• ACTIVITY
Working from the records below, repeat exactly the lines starting at the line that contains "دانلود آهنگ گلینلیک" and ending at the line that contains "دانلود آهنگ به", inclusive.
● ● ● ●
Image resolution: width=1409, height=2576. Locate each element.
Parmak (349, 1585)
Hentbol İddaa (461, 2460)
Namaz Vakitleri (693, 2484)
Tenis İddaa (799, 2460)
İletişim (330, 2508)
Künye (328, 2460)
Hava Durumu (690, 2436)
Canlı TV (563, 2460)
● ● ● ●
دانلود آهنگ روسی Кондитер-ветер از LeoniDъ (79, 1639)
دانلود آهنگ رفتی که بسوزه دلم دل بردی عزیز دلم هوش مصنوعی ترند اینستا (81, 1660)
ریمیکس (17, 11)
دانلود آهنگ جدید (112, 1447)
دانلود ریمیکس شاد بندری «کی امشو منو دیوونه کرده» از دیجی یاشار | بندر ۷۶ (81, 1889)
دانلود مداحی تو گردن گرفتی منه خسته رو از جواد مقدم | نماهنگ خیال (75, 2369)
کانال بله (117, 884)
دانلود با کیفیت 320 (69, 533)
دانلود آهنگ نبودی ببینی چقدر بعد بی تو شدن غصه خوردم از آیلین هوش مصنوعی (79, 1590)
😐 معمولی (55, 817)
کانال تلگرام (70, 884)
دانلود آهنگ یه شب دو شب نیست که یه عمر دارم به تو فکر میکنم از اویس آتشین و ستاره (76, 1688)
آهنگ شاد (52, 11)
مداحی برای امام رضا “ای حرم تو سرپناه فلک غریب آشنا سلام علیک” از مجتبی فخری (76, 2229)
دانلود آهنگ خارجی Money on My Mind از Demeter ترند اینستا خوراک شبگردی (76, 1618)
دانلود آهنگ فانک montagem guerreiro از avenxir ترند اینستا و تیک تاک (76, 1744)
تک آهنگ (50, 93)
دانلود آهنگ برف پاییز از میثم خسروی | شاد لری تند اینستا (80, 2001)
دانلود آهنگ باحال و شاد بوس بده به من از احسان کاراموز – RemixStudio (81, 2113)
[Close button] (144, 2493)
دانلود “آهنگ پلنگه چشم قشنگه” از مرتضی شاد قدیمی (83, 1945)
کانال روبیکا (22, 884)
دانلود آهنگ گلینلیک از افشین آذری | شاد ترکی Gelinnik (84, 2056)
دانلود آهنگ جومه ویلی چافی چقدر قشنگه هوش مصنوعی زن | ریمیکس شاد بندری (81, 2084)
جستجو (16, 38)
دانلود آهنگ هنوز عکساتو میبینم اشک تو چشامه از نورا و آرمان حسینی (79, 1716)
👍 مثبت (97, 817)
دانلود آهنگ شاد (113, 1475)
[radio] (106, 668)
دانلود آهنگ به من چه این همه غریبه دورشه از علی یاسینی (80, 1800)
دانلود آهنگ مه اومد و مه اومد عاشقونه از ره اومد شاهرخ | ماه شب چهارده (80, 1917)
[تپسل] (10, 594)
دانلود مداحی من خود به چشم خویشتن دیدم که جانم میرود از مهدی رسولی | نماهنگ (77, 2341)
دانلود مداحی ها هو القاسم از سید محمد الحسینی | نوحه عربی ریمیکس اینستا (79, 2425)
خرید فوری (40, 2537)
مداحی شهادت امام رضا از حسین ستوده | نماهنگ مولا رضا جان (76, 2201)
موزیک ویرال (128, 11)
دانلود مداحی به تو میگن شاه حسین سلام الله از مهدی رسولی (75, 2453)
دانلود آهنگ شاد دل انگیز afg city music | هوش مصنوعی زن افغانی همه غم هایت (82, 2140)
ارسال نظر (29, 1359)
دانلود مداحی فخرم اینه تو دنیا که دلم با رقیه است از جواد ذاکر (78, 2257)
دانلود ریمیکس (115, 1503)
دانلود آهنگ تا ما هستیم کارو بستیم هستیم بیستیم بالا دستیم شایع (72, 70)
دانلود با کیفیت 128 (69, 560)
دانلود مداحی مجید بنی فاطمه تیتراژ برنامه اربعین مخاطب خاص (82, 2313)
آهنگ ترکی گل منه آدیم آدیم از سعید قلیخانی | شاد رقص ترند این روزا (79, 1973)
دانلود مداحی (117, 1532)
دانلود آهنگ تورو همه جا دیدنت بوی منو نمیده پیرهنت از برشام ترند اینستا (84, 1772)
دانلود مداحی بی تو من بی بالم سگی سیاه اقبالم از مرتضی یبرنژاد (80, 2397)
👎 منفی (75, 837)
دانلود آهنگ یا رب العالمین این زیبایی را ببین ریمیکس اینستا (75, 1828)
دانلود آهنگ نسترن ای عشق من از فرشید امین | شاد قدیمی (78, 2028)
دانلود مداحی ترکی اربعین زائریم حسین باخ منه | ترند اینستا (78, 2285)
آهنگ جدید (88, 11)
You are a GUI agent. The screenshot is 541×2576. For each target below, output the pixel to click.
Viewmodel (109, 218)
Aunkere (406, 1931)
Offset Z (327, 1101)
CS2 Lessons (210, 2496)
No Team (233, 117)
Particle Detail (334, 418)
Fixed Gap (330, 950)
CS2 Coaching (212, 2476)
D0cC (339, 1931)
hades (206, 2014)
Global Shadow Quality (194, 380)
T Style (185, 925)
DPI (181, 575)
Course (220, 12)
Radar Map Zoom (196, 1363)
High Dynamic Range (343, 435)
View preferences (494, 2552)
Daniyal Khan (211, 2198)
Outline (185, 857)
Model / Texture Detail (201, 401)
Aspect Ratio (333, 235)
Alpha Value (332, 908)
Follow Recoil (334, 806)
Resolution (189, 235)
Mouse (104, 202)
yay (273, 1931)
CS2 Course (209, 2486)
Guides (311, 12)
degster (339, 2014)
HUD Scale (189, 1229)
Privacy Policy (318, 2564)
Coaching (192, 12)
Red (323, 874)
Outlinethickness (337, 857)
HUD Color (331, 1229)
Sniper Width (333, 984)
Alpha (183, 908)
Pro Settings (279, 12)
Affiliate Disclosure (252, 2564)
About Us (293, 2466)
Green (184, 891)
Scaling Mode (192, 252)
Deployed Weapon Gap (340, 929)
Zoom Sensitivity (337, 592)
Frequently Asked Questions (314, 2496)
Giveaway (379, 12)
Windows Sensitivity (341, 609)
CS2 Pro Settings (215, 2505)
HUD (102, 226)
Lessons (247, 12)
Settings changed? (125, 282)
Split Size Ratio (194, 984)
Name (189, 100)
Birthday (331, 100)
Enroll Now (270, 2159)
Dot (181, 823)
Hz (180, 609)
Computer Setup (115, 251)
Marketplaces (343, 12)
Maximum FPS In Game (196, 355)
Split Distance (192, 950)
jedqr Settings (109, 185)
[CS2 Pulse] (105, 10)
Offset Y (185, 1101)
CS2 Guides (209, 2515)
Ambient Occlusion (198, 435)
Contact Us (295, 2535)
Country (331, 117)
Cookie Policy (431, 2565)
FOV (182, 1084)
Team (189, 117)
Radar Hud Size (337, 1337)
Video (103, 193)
● ● ● ●
• YOUR SOLUTION
دانلود آهنگ گلینلیک از افشین آذری | شاد ترکی Gelinnik (84, 2056)
دانلود آهنگ جومه ویلی چافی چقدر قشنگه هوش مصنوعی زن | ریمیکس شاد بندری (81, 2084)
جستجو (16, 38)
دانلود آهنگ هنوز عکساتو میبینم اشک تو چشامه از نورا و آرمان حسینی (79, 1716)
👍 مثبت (97, 817)
دانلود آهنگ شاد (113, 1475)
[radio] (106, 668)
دانلود آهنگ به من چه این همه غریبه دورشه از علی یاسینی (80, 1800)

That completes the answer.